-- Material for this exercise follows --

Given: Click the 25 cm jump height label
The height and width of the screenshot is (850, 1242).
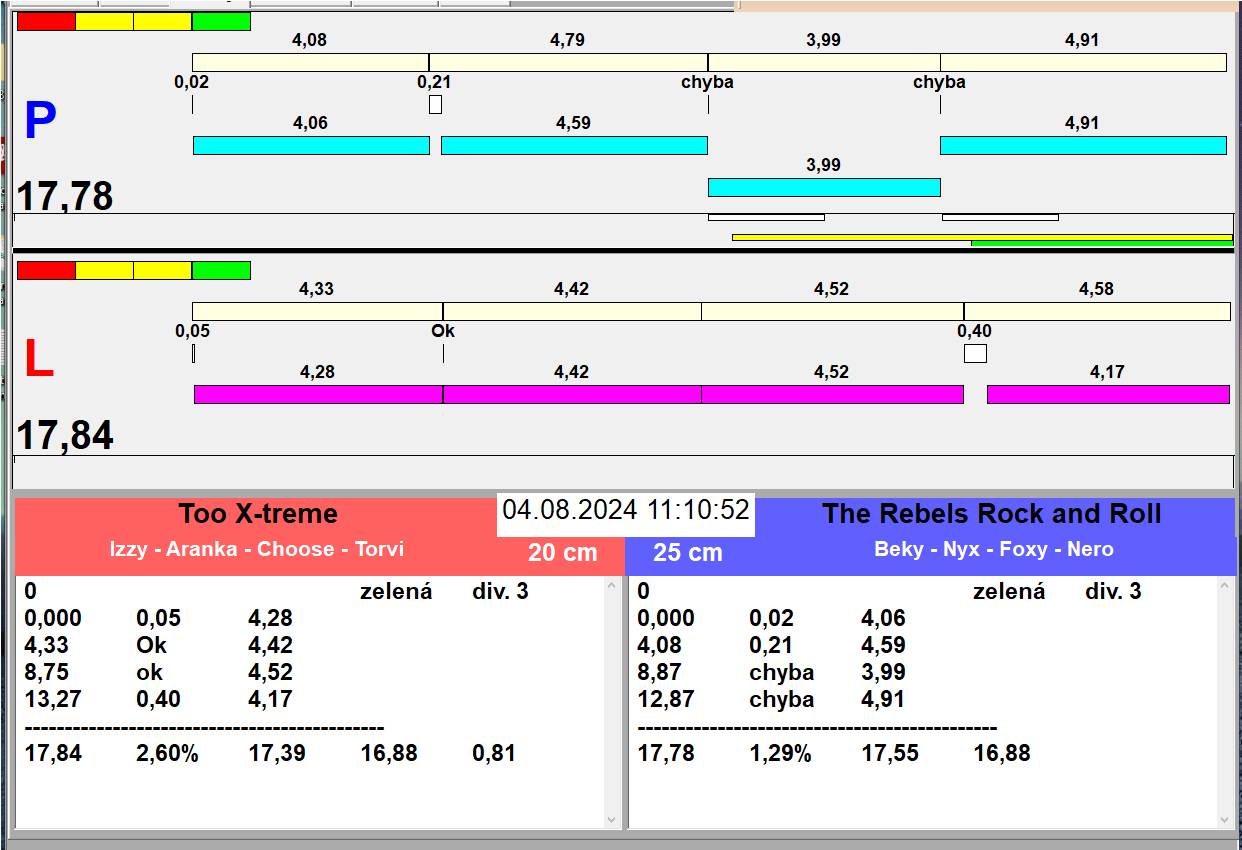Looking at the screenshot, I should (687, 552).
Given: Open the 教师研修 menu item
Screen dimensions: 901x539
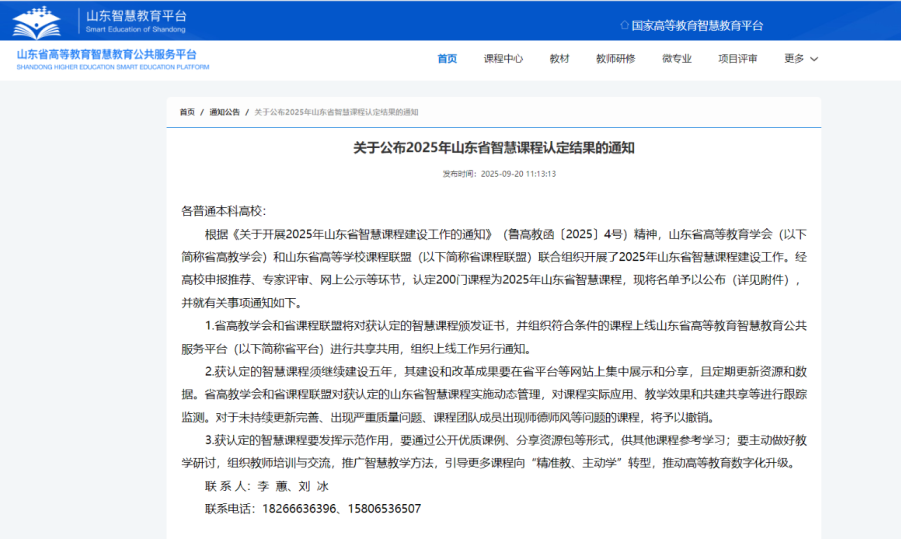Looking at the screenshot, I should pyautogui.click(x=615, y=59).
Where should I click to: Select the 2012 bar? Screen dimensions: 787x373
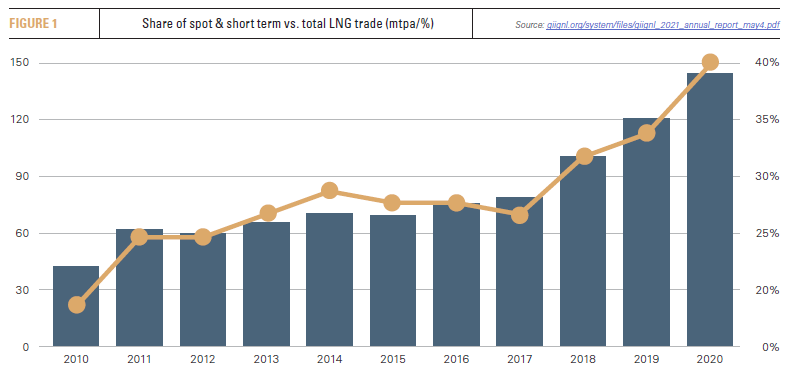pyautogui.click(x=203, y=290)
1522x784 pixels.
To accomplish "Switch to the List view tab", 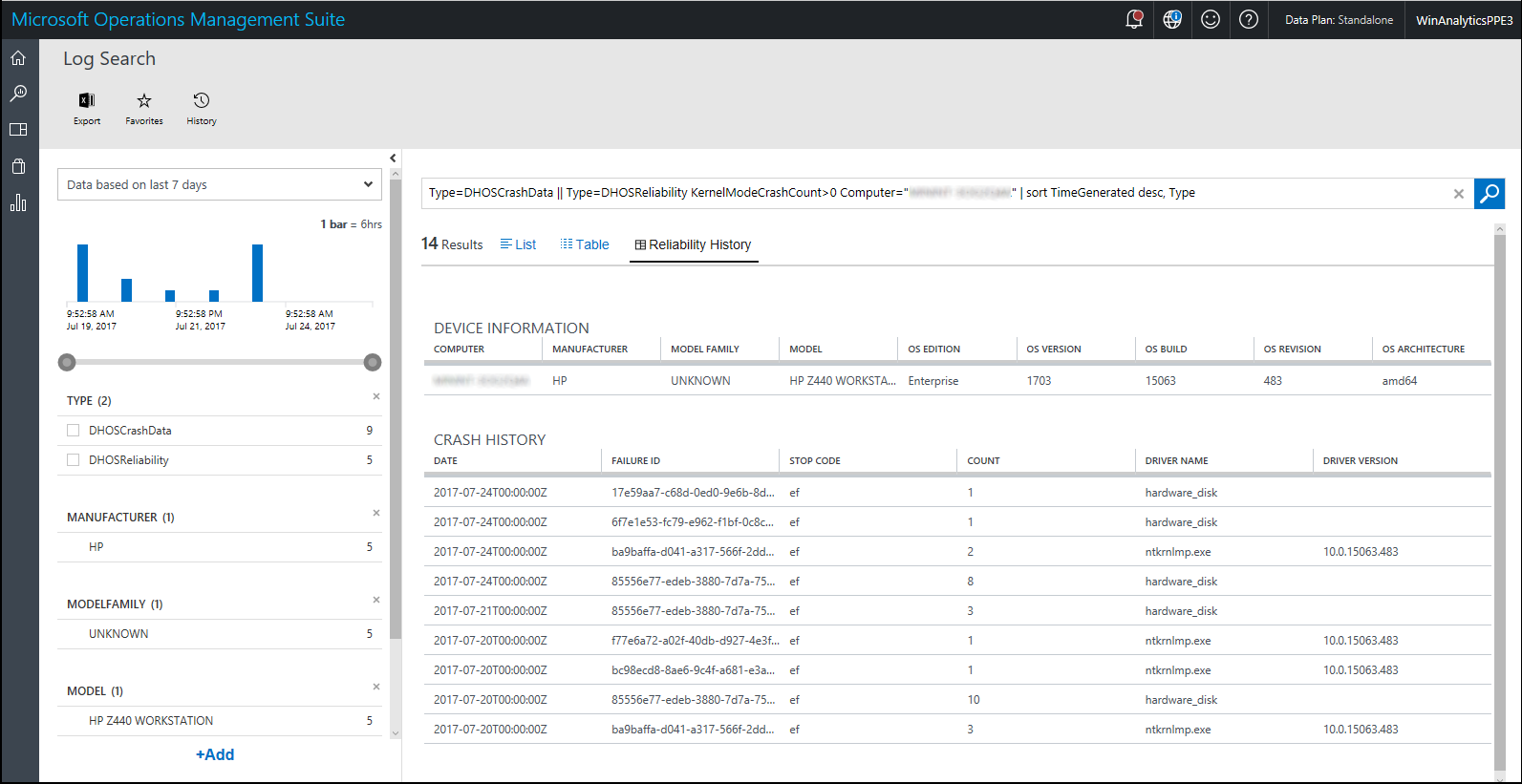I will click(x=518, y=244).
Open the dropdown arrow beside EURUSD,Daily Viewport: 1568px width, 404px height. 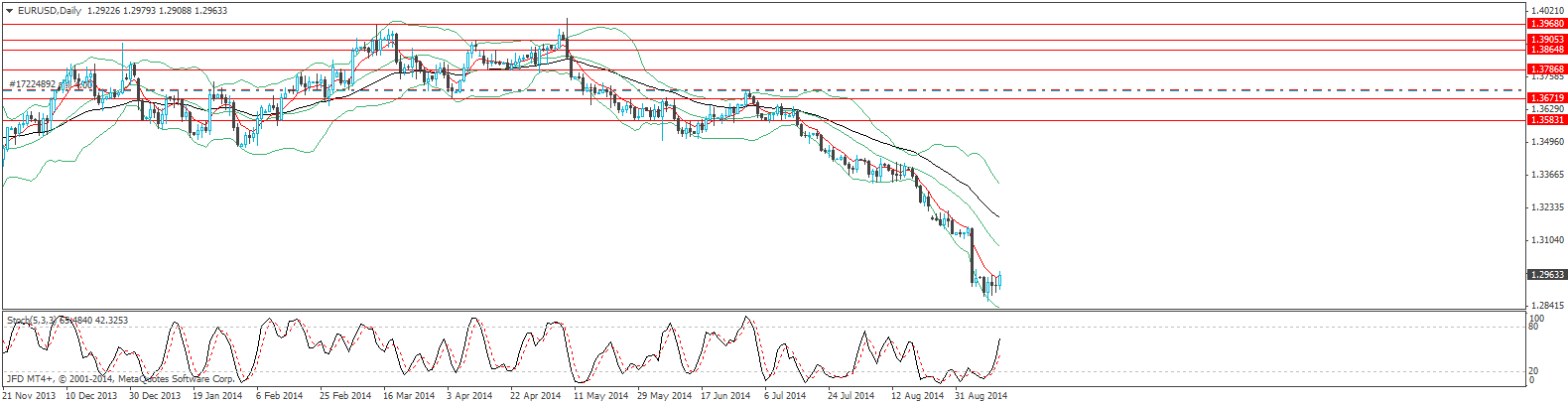tap(9, 11)
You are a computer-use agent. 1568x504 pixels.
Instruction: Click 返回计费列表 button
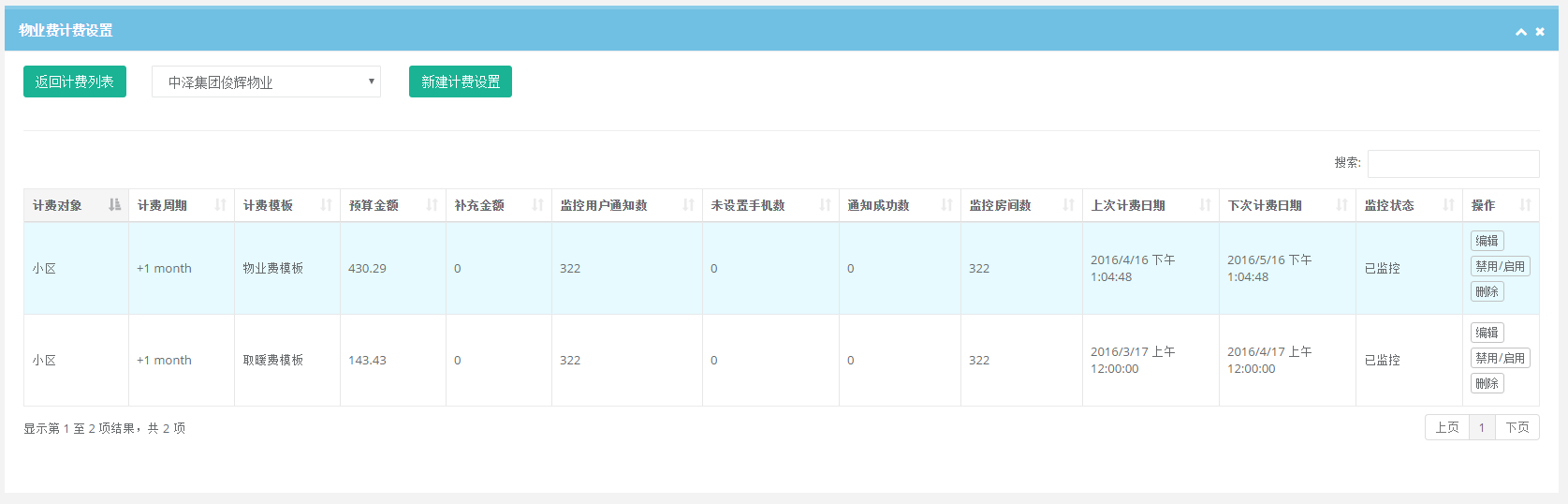point(75,82)
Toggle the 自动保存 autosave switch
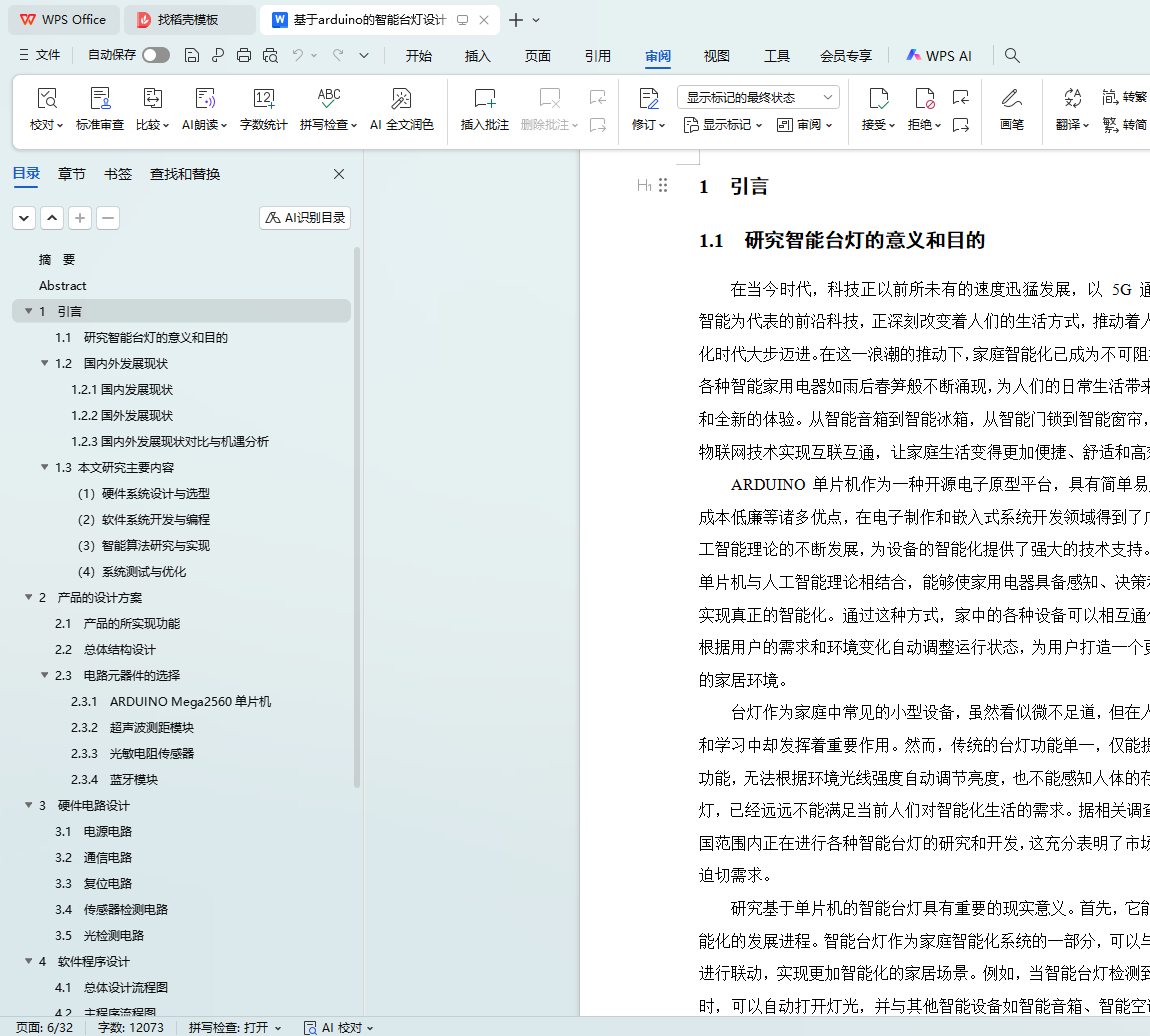 click(x=155, y=56)
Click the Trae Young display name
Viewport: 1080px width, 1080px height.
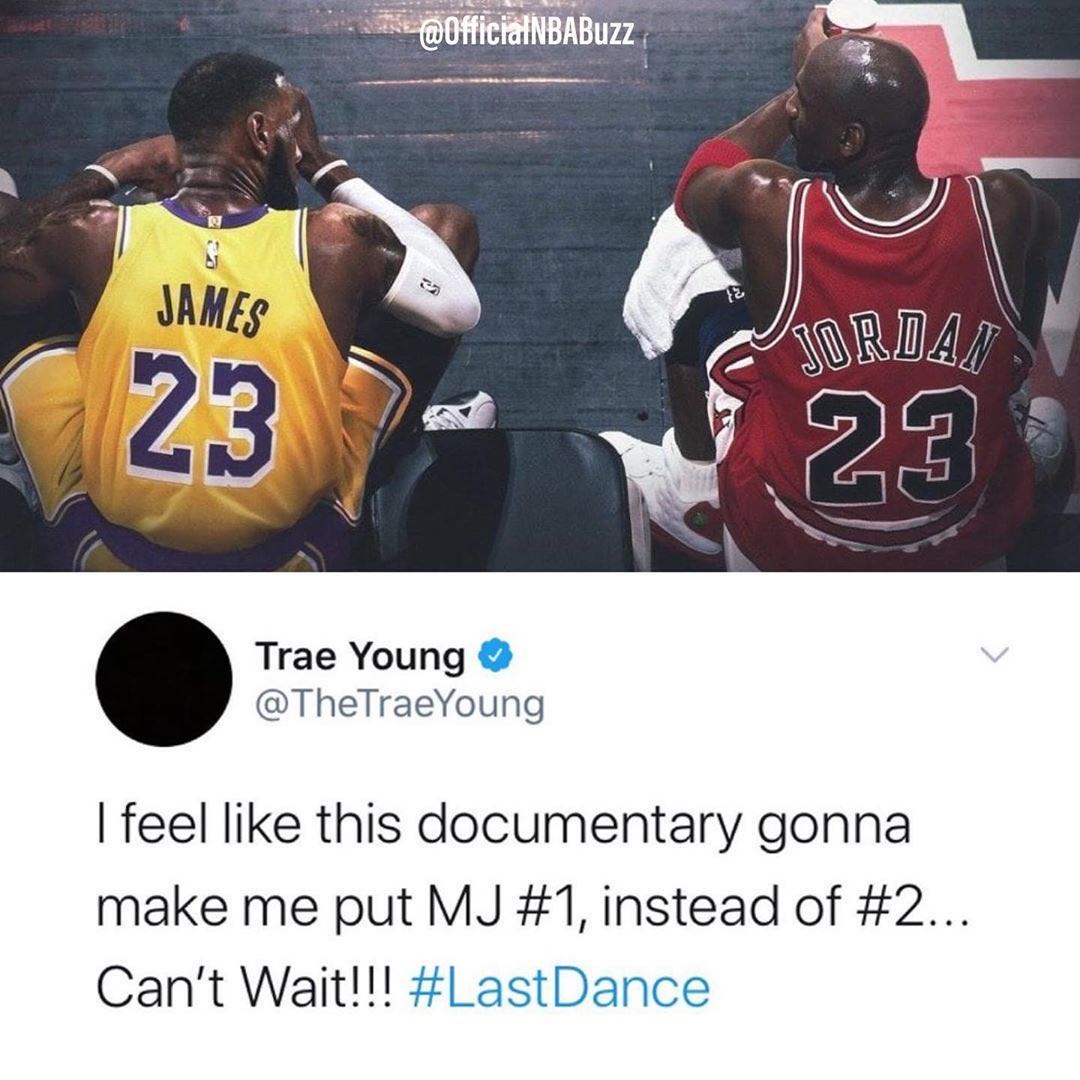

-- Material for this exercise concluded --

__Task brief__
Extract every line containing the string "Given" from the material.

__Answer box__
Given: Click the 25 cm jump height label
Given: Open the 教师研修 menu item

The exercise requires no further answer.